Visualizing the data in New Relic

If you want to visualize and analyze your Kafka distributed traces at scale, you should use an observability platform like New Relic. To try out this repository with New Relic, you need an account and your license key.

Before spinning up the Docker image in the new-relic branch, you first need to define two additional environmental variables in the  .env files of consumer/.env and producer/.env:

OTEL_EXPORTER_OTLP_ENDPOINT=https://otlp.nr-data.net:4317
OTEL_EXPORTER_OTLP_HEADERS="api-key=<your_license_key>"

Replace <your_license_key> in the previous code snippet with your license key.

This implementation also uses the otelsarama library and the code is very similar. The key difference (other than additional environment variables) is that the trace provider needs to be configured to use the OTLP trace exporter instead of the Jaeger exporter. 

If you’re taking a close look at the code, you’ll also see that both consumer.go and producer.go include the following line in their tracerProvider() functions:

ctx := context.Background()

This is because the OTLP tracing library requires that context be passed in.
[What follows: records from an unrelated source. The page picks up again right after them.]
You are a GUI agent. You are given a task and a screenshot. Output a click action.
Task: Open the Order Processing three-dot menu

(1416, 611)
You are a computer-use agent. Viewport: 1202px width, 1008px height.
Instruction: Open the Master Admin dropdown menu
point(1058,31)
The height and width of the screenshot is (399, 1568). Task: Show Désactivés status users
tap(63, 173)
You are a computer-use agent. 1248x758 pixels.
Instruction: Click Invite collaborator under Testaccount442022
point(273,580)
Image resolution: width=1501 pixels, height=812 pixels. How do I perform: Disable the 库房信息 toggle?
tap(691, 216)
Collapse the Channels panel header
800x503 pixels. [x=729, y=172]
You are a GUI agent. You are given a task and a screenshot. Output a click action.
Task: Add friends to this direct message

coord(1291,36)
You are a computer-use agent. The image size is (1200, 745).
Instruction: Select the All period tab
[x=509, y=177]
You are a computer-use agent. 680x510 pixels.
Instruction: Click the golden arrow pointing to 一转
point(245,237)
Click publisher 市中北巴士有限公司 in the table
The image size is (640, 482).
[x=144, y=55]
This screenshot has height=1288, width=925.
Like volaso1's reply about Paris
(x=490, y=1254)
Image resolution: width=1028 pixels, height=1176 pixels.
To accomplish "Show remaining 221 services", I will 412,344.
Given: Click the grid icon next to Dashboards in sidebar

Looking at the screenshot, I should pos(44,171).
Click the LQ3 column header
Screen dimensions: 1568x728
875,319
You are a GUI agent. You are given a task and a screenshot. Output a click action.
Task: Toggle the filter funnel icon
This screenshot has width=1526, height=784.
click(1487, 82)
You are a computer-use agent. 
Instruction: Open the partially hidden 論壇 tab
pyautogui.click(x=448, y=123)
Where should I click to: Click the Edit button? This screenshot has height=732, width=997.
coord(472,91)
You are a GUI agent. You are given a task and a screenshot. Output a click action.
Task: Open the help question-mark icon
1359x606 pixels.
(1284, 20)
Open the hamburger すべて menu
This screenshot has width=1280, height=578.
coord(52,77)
Once you’ve added in your environment variables, you can spin up the Docker image with the following command:

docker-compose up -d zoo kafka

The next image shows Kafka traces coming into New Relic.

Conclusion

Distributed tracing is a powerful tool that can help you quickly pinpoint performance bottlenecks and reduce your mean time to resolution (MTTR). However, it’s not an easy feat to implement, especially at scale.  A lot of cross-functional work is required to make sure tracing is implemented in every service, step, and stage of your streaming pipeline. In addition, it’s going to require processing a lot of data. Even when you sample your requests for every 10k, 50k,  or100k traces, it can be a lot of data that could be duplicated.

When you do have distributed tracing implemented with Kafka, it helps you get better visibility into issues and helps you optimize your data ingest pipeline. Just with this code example, you can gather important data about when messages are produced and consumed, giving you valuable insights into how you can optimize your Kafka producers and consumers for peak performance.